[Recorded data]
-------------------------

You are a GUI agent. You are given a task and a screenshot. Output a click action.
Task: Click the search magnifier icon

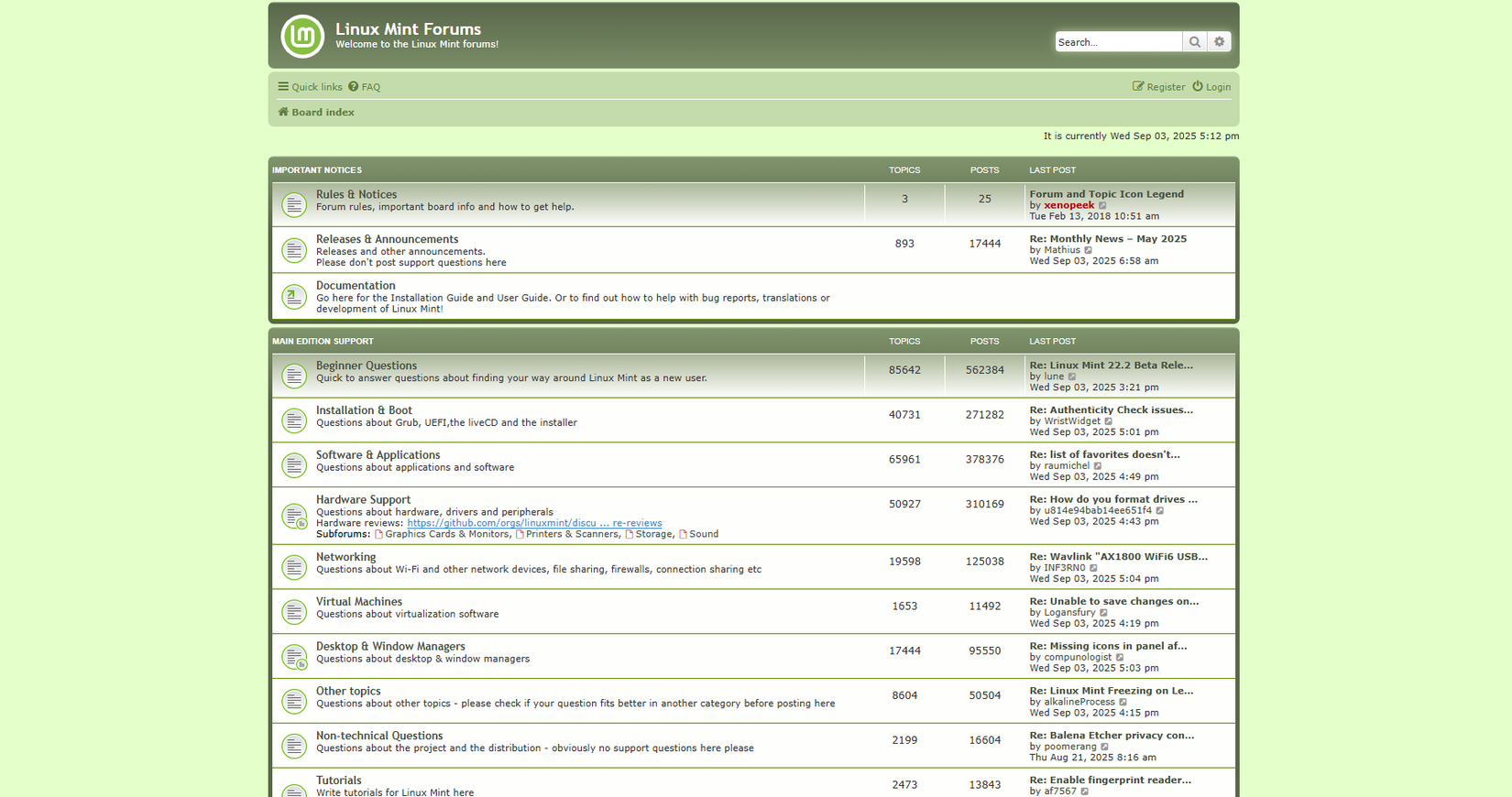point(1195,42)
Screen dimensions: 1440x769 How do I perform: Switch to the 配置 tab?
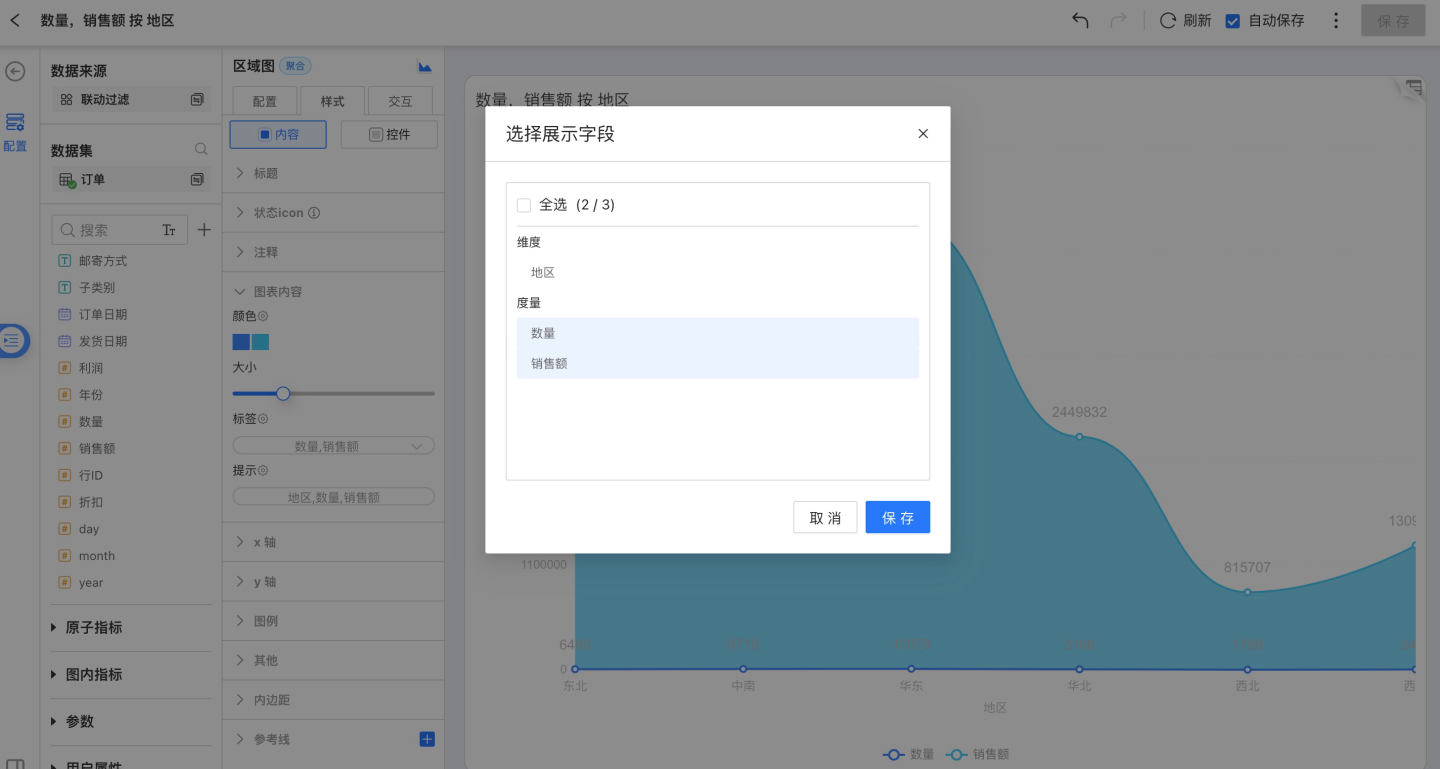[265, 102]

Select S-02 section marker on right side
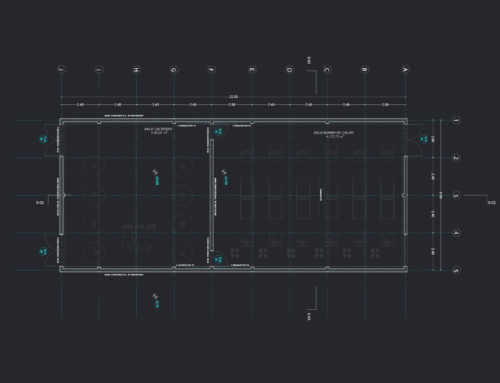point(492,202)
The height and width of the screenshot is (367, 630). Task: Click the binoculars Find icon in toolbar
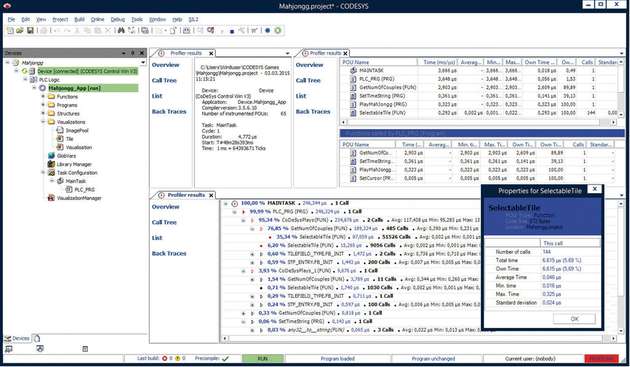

-------------------------

Leaving the pictures out, set down exactly the lines from the one with "Screen dimensions: 1440x769" through the end of the records.

Screen dimensions: 1440x769 How do I perform: Switch to the 配置 tab?
[265, 102]

Select S-02 section marker on right side
point(492,202)
The height and width of the screenshot is (367, 630). Task: Click the binoculars Find icon in toolbar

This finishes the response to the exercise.